I think that you have to take what the market gives you when it comes to house-hacking.
The problem is:
A traditionally financed low-down payment house-hack with traditional long-term rents simply won't cash flow during occupancy, or after, in many MCOL-HCOL markets in the US.
95% leverage at even 5.7% just won't work in a lot of cases right now. Hard to produce cash flow or break even with that much debt, at that rate.
House-hackers, however enjoy certain one time (non-scalable) advantages that should be taken advantage of in the early days:
- They can assume pre-existing debt like VA and FHA Loans (rather than take it on Subject-To which is dramatically riskier).
- They can rent by the room and self-manage to produce day 1 cash flow.
- Many of these HCOL areas also have strict limitations on AirBnB or short-term rentals... that do not apply to owner-occupants - thus allowing for extreme cashflow potential for house-hackers. If no one but owner-occupants can STR... then that should mean opportunity for owner-occupants who STR their primary residences in many jurisdictions.

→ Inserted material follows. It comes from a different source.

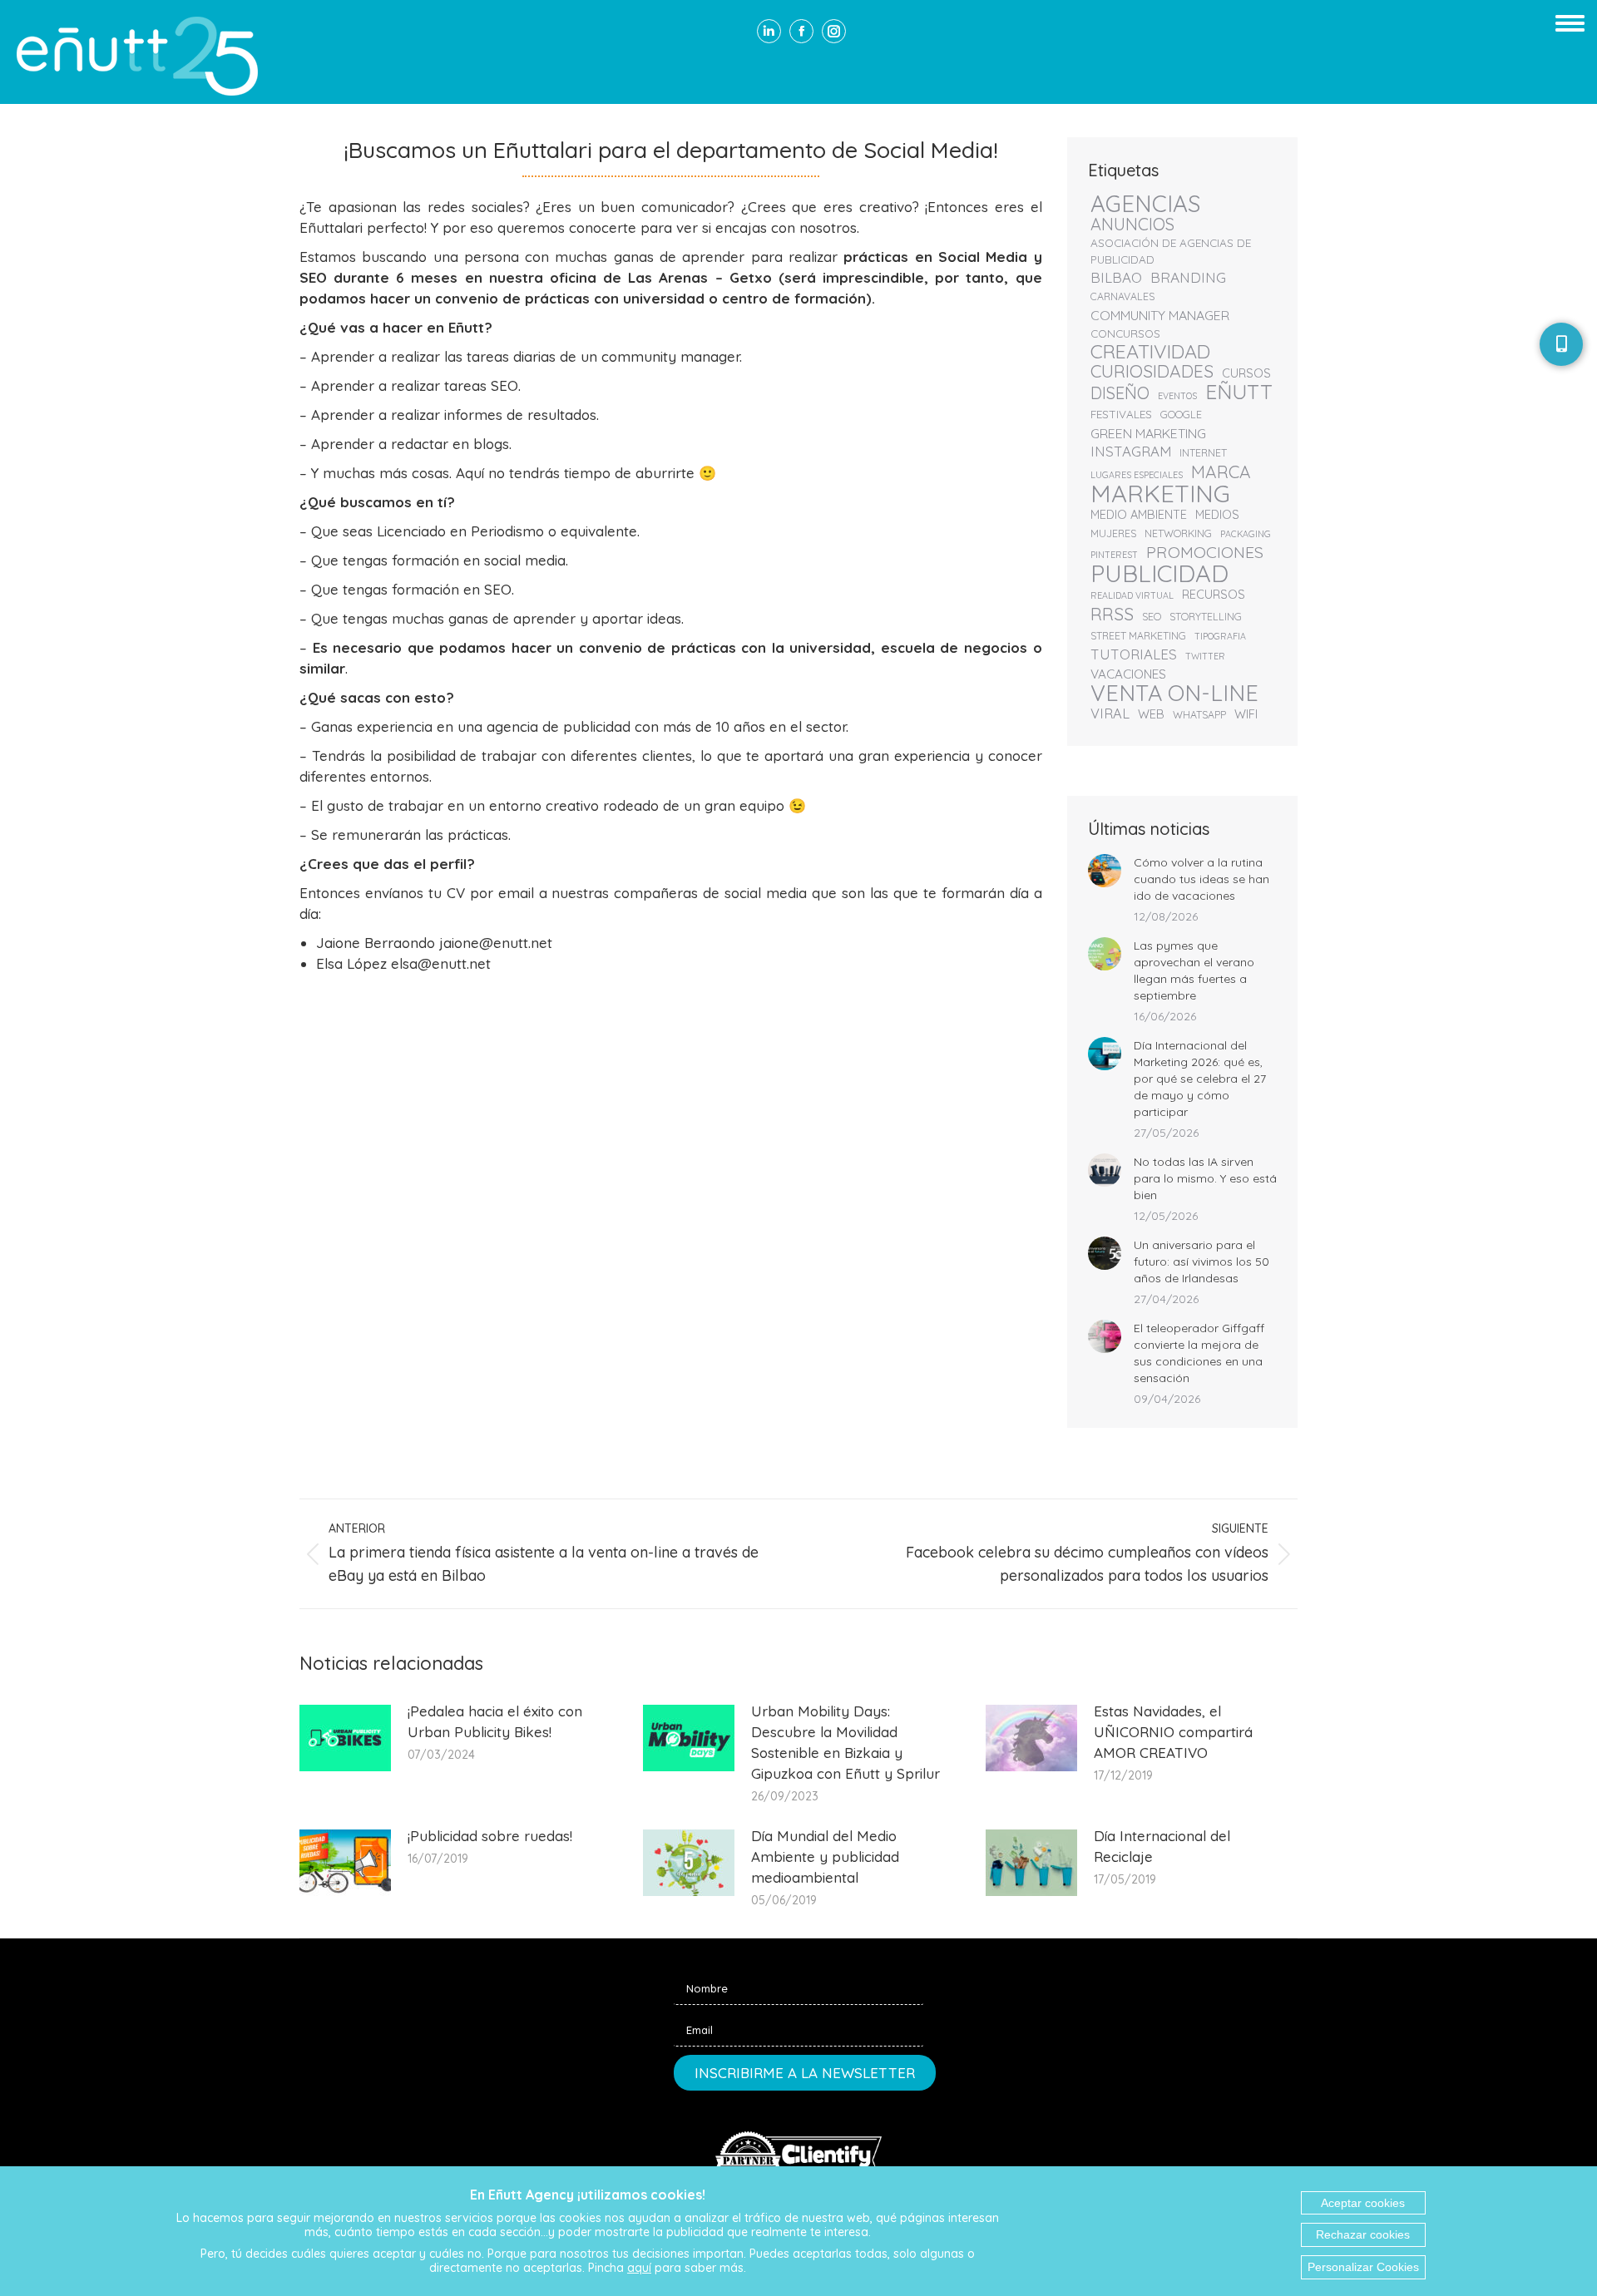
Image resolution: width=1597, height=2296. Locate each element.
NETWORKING (1178, 533)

- Large remodels or construction projects (Live in Flip) can be self-managed, worked on directly, and the value add, after 2 years, is largely tax free up to certain limits.

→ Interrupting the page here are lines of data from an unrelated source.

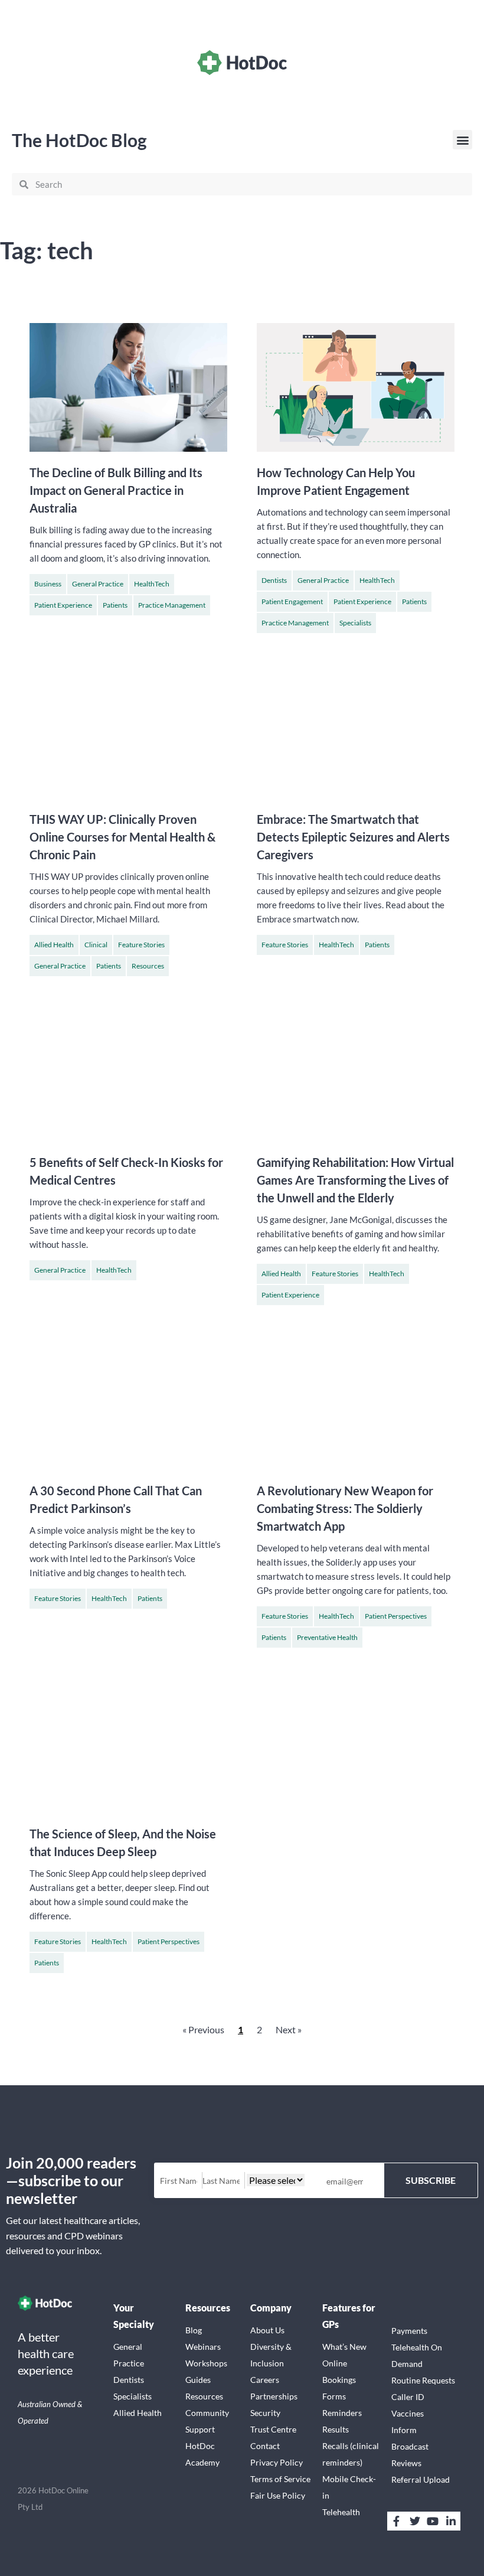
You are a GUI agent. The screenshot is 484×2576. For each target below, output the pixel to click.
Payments (409, 2331)
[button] (462, 139)
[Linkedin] (451, 2521)
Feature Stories (141, 944)
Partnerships (273, 2396)
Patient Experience (63, 605)
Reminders (342, 2413)
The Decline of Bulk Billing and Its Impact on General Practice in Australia (116, 490)
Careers (264, 2380)
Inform (404, 2430)
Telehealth (341, 2512)
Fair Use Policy (277, 2495)
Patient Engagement (292, 601)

- Many areas around the country allow for ADU Construction - house-hackers enjoy similar benefits to remodeling projects by being naturally on-site for ADU construction.
Putting it all together:
If I were starting over and looking for a house-hack in Denver, CO today, I'd be looking for a 4 bed / 3 bath property in the $500K - $600K range in an up and coming area (like Aurora near the medical campus). I'd be looking for a property with an assumable mortgage on AssumableLoanFinder.com (Screenshot below of live deals available today for a house-hacker). I'd underwrite the property, with that low interest rate assumable mortgage, to cash flow positively from day 1 as a long-term rental, but be willing and able to use the rent by the room strategy or to rent out part of the property as a Short Term Rental to dramatically increase cash flow during my occupancy.
The ideal property would meet the above criteria, AND would have a large yard, or ideally, a detached garage that was a suitable candidate for an ADU construction project (CO now allows ADU construction on most properties), and/or a primary structure that had lots of value-add potential.
This might give a one-time (non-scalable) boost to cash flow, offer multiple value-add options, and allow the house-hacker peace of mind, via the assumed mortgage, in long-term breakeven or positive cash flow in the event that the value-add plans end up not being executed, and/or the person has to move out, and rent by the room or STR become unavailable for some reason at a future date.